==== DATA FOR THE TASK

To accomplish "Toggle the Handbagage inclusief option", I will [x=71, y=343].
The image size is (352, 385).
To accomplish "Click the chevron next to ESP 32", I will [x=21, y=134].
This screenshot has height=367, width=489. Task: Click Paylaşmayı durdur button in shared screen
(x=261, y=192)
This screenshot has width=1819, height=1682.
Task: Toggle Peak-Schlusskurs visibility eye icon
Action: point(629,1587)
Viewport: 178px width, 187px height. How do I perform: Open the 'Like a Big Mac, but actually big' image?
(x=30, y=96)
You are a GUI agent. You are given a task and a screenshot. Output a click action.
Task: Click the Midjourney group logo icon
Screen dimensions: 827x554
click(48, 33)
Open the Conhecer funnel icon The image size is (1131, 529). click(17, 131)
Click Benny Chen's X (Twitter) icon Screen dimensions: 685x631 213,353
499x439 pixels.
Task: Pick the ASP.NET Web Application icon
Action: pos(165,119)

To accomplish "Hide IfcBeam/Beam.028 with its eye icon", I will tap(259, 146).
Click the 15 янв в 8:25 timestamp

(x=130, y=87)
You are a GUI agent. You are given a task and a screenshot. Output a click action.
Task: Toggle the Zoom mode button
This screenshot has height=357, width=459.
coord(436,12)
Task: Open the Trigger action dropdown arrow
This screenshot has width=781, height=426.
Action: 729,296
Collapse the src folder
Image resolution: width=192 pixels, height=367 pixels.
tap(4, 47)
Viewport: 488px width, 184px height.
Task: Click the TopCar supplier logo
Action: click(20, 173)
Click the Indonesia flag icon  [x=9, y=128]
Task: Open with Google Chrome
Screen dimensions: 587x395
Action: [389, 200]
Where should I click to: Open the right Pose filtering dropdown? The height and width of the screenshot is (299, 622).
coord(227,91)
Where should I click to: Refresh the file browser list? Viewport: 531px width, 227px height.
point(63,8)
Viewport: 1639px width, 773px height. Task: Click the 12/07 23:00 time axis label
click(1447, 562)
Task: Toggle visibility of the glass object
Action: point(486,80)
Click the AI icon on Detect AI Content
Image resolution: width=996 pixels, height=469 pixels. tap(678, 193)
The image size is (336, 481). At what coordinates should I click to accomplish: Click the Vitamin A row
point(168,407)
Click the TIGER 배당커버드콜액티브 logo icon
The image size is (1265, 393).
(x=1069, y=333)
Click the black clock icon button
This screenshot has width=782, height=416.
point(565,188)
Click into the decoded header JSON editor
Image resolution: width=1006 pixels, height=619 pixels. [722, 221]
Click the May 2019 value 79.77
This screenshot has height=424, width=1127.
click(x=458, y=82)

========

TASK DETAILS | Output the entire data exactly, line for line.

RESPONSE TO THIS TASK |
To accomplish "Toggle the Handbagage inclusief option", I will [x=71, y=343].
The image size is (352, 385).
To accomplish "Click the chevron next to ESP 32", I will [x=21, y=134].
This screenshot has height=367, width=489. Task: Click Paylaşmayı durdur button in shared screen
(x=261, y=192)
This screenshot has width=1819, height=1682.
Task: Toggle Peak-Schlusskurs visibility eye icon
Action: point(629,1587)
Viewport: 178px width, 187px height. How do I perform: Open the 'Like a Big Mac, but actually big' image?
(x=30, y=96)
You are a GUI agent. You are given a task and a screenshot. Output a click action.
Task: Click the Midjourney group logo icon
Screen dimensions: 827x554
click(48, 33)
Open the Conhecer funnel icon The image size is (1131, 529). click(17, 131)
Click Benny Chen's X (Twitter) icon Screen dimensions: 685x631 213,353
499x439 pixels.
Task: Pick the ASP.NET Web Application icon
Action: pos(165,119)

To accomplish "Hide IfcBeam/Beam.028 with its eye icon", I will tap(259, 146).
Click the 15 янв в 8:25 timestamp

(x=130, y=87)
You are a GUI agent. You are given a task and a screenshot. Output a click action.
Task: Toggle the Zoom mode button
This screenshot has height=357, width=459.
coord(436,12)
Task: Open the Trigger action dropdown arrow
This screenshot has width=781, height=426.
Action: 729,296
Collapse the src folder
Image resolution: width=192 pixels, height=367 pixels.
tap(4, 47)
Viewport: 488px width, 184px height.
Task: Click the TopCar supplier logo
Action: click(20, 173)
Click the Indonesia flag icon  [x=9, y=128]
Task: Open with Google Chrome
Screen dimensions: 587x395
Action: [389, 200]
Where should I click to: Open the right Pose filtering dropdown? The height and width of the screenshot is (299, 622).
coord(227,91)
Where should I click to: Refresh the file browser list? Viewport: 531px width, 227px height.
point(63,8)
Viewport: 1639px width, 773px height. Task: Click the 12/07 23:00 time axis label
click(1447, 562)
Task: Toggle visibility of the glass object
Action: point(486,80)
Click the AI icon on Detect AI Content
Image resolution: width=996 pixels, height=469 pixels. tap(678, 193)
The image size is (336, 481). At what coordinates should I click to accomplish: Click the Vitamin A row
point(168,407)
Click the TIGER 배당커버드콜액티브 logo icon
The image size is (1265, 393).
(x=1069, y=333)
Click the black clock icon button
This screenshot has width=782, height=416.
point(565,188)
Click into the decoded header JSON editor
Image resolution: width=1006 pixels, height=619 pixels. [722, 221]
Click the May 2019 value 79.77
This screenshot has height=424, width=1127.
click(x=458, y=82)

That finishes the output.